Finally, Oregon would be able to back up its constant desire for innovation and progression in sport by supporting a burgeoning one. According to Gisondi, rugby is on the NCAA's seven-deep list of emerging sports. Should 40 schools adopt NCAA women's rugby within 10 years, it will be sanctioned as a championship sport. Adding women's rugby doesn't guarantee Title IX compliance due to its "emerging" status, but neither does competitive cheerleading and that didn't stop us.
As of right now, the only Division I school with NCAA women's rugby is Eastern Illinois, a school best known for producing Dallas Cowboys quarterback Tony Romo. Oregon could become a pioneer of sorts by adopting the sport and championing its cause to the NCAA and, more importantly, other schools.

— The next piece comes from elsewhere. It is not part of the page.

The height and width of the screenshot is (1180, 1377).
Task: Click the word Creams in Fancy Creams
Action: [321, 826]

Rugby has the potential of becoming the lacrosse of a decade ago. Public knowledge about rugby is sparse, but it could certainly increase if a school with Oregon's clout steps up and supports it.
Oregon athletics prides itself on being steps ahead of its competition, from the new basketball arena to the addition of women's lacrosse back in 2005. This initiative keeps a storied tradition of wrestling alive while ushering in a new era of NCAA sport. More scholarships would be created for athletes (women, no less), and Oregon could be on the cutting edge of a new athletic tradition. Mainstream America loves football for its violent elegance and team mentality, both of which are prevalent in rugby. Who doesn't want to be the group that started the trend?

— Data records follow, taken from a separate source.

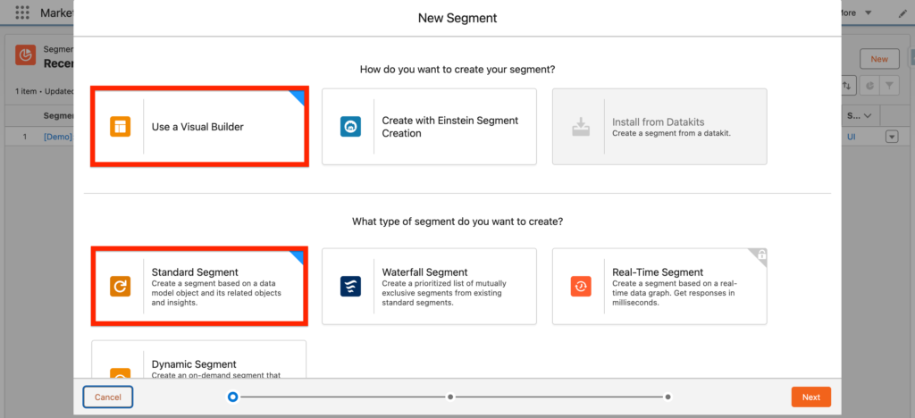Click the Waterfall Segment icon
Viewport: 915px width, 418px height.
click(x=350, y=286)
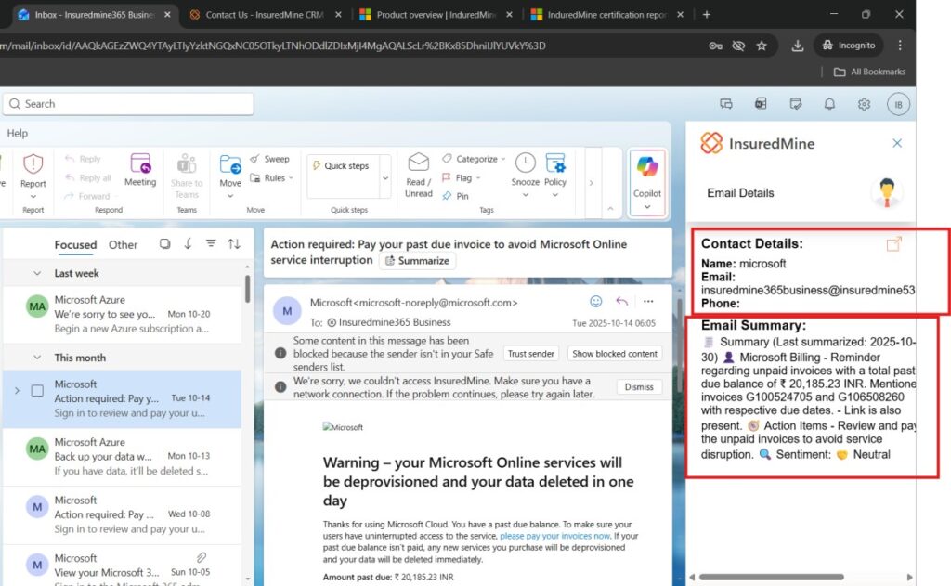Image resolution: width=951 pixels, height=586 pixels.
Task: Collapse the This month group
Action: click(x=37, y=358)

Oregon Associate Athletic Director Renee Baumgartner is quoted in a July 18 Emerald article as saying, "I feel that within 10 years the NCAA will certify (competitive cheer) as a varsity sport and we'll be on the front end, leading the charge." Here's our chance to lead the charge. There are many sports Oregon has yet to adopt (swimming, water polo and crew are some examples), but while we're going the progressive route we may as well take the process full circle and advocate emerging sports.

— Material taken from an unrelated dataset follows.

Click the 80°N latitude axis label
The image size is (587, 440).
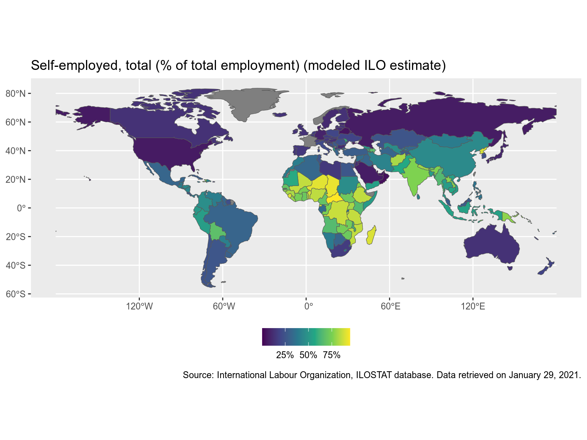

Oregon wrestling fans and supporters, I urge you to contact Kilkenny and the rest of the athletic department and write to them about women's rugby. Tell them about a sport on the verge of mainstream recognition and championship status. Tell them about a chance for Oregon to, yet again, put itself on the athletic map. Tell them about an opportunity to appease all sides of a heated debate.
Tell them that women's rugby can save Oregon wrestling.